Binding dynamics at the quinone reduction (Qi) site influence the equilibrium interactions of the iron sulfur protein and hydroquinone oxidation (Qo) site of the cytochrome bc1 complex

摘要

Multiple instances of low potential electron transport pathway inhibitors that affect the structure of the cytochrome (cyt) bc1 complex to varying degrees, ranging from changes in hydroquinone (QH2) oxidation and cyt c1 reduction kinetics, to proteolytic accessibility of the hinge region of the iron-sulfur containing subunit (Fe/S protein), have been reported. However, no instance has been documented of any ensuing change on the environment(s) of the [2Fe-2S] cluster.

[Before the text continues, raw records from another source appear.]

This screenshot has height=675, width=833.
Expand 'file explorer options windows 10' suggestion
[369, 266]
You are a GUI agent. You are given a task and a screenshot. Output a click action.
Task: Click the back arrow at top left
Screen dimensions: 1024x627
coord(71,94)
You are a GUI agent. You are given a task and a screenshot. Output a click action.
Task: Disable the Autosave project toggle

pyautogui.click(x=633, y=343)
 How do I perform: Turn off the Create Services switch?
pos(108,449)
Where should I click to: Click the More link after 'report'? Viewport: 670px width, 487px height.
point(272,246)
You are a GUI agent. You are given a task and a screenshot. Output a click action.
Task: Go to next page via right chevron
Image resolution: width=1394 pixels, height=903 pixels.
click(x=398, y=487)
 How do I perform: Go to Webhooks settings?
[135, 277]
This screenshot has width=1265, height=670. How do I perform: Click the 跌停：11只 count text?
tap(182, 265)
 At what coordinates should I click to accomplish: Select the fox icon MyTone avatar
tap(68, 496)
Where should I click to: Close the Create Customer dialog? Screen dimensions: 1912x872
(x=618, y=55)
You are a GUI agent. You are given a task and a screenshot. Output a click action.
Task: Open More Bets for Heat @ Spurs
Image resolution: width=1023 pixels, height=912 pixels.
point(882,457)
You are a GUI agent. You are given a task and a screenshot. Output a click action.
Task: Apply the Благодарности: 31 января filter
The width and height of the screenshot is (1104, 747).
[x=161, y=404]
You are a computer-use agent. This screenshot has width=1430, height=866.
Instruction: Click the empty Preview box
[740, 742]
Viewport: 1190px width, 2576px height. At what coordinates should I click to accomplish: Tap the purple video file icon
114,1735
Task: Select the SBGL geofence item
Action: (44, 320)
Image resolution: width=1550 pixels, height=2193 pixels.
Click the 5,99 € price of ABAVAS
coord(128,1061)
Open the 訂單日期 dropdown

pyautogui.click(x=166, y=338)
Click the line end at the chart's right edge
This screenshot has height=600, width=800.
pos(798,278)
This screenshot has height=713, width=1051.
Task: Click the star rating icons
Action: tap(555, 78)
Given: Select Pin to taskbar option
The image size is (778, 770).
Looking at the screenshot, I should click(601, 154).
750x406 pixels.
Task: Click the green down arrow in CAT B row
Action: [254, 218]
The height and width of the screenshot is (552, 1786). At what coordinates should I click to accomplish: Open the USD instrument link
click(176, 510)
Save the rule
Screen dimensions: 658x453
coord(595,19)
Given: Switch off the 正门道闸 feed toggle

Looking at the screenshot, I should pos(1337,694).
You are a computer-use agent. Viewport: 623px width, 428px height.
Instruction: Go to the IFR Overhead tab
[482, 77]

In this work, this issue was addressed in detail by taking advantage of the increased spectral and spatial resolution obtainable with orientation dependent electron paramagnetic resonance (EPR) spectroscopic analysis of ordered membrane preparations. For the first time, perturbation of the low potential electron transport pathway by Qi site inhibitors or various mutations was shown to change the EPR spectra of both the cyt b hemes and the [2Fe-2S] cluster of the Fe/S protein. In particular, two interlinked effects of Qi site modifications on the Fe/S subunit, one changing the local environment of its [2Fe-2S] cluster, and a second affecting the mobility of this subunit are revealed. Remarkably, different inhibitors and mutations at or near the Qi site induce these two effects differently, indicating that the events occurring at the Qi site affect the global structure of the cyt bc1. Furthermore, occupancy of discrete Qi site subdomains differently impede the location of the Fe/S protein at the Qo site. These findings led us to propose that antimycin A and HQNO mimic the presence of QH2 and Q at the Qi site, respectively. Implications of these findings in respect to the Qo–Qi sites communications and to multiple turnovers of the cyt bc1 are discussed.